One of the daily challenges for people in today’s busy workplaces is how to give more powerful feedback in a way that will be heard, understood and will lead to lasting change.
You may have something important that you want to say to a manager, a direct report, a peer, a customer, or other significant person in your life (perhaps even outside of work). But for a variety of reasons, the conversation never quite happens and the message is never delivered, so nothing really changes and you go on feeling that there’s something that you need to say but you can’t quite put it into words.
Why do we not give this feedback when the moment arises? A fear of it resulting in an emotional reaction perhaps? A concern that we won’t be able to overcome our own emotions in delivering the message objectively or fairly? That our well-intended comment might be misunderstood by the receiver or that we might scramble the message inadvertently? Are we worried that we may come across as patronising, judgemental or rude?
Whatever the reason, there are some well-established techniques for delivering feedback strongly, fairly and powerfully in a way which will make a lasting difference – our top tips on how to give more powerful feedback are as follows:
- Focus on behaviour and be specific. Feedback should be timed to be as close as possible to the event, so that both parties have the clearest possible memory of the event. Focus on behaviour rather than making it personal and be really specific rather than making general comments. This all speaks to being well prepared before having the conversation.
- Keep a focus on the positive. Think about the receiver’s strengths before giving the feedback and how they were using their strengths…were their strengths being used in a balanced way or perhaps tripping into ‘overdrive’, where their behaviour was were having unintended consequences? Linking your feedback to strengths can feel more empowering as strengths are positive characteristics that when used well, can be a great asset.
- Secure commitment by focusing on action. Ask coaching questions that will help the person receiving feedback figure out some options that they could consider in future.

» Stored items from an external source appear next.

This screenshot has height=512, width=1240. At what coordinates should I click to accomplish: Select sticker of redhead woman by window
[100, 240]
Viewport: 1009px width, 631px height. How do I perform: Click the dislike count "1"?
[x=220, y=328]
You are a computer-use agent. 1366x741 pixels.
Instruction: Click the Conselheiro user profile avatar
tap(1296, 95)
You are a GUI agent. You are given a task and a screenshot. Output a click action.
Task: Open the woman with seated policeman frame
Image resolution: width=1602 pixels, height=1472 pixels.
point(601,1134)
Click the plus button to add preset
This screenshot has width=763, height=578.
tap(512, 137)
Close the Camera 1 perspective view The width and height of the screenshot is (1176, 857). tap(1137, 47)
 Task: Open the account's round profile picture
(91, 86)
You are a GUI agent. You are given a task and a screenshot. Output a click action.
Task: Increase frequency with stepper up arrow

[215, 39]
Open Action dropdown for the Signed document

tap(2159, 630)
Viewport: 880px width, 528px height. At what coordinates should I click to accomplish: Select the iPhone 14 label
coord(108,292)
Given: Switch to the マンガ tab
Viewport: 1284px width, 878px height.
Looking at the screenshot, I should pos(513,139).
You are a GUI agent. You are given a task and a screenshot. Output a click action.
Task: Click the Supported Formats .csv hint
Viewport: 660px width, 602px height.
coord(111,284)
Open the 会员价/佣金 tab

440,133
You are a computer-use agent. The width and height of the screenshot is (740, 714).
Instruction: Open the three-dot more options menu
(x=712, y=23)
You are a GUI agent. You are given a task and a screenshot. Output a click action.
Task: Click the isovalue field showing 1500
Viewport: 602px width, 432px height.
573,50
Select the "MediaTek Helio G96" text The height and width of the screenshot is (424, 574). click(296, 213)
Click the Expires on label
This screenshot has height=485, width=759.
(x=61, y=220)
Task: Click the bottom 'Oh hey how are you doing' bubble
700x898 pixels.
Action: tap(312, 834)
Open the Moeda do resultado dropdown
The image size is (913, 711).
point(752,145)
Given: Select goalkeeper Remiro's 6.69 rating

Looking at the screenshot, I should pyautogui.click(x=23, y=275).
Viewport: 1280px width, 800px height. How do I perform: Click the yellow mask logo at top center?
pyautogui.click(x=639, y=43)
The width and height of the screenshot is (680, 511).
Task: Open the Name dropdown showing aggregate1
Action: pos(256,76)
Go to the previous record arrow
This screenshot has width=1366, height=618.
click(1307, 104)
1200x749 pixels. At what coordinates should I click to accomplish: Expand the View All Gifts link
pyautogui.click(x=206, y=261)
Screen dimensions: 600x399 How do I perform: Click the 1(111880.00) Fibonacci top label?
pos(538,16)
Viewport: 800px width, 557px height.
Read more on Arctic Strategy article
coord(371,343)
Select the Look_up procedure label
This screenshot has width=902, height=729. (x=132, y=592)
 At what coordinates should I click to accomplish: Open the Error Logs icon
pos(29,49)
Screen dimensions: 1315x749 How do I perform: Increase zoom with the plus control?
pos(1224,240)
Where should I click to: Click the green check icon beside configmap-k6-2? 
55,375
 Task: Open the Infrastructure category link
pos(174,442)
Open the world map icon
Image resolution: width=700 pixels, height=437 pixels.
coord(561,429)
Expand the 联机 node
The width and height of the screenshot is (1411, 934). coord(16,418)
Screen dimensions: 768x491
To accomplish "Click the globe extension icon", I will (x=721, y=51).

Ask them what might get in the way of their success and how they might use their strengths to overcome any such challenges. Then if appropriate, ask for a commitment, time-bound and action-based, that will lead to a change in behaviour.
- Nurture and notice the change. Be sure to reinforce the changes you want to see by noticing and mentioning when you’ve seen a shift, linking this to strengths to communicate the value that these have brought.
So go on, give someone the gift of feedback and see what a lasting difference it can make.
Paul Brewerton, Joint Managing Director, Strengths Partnership.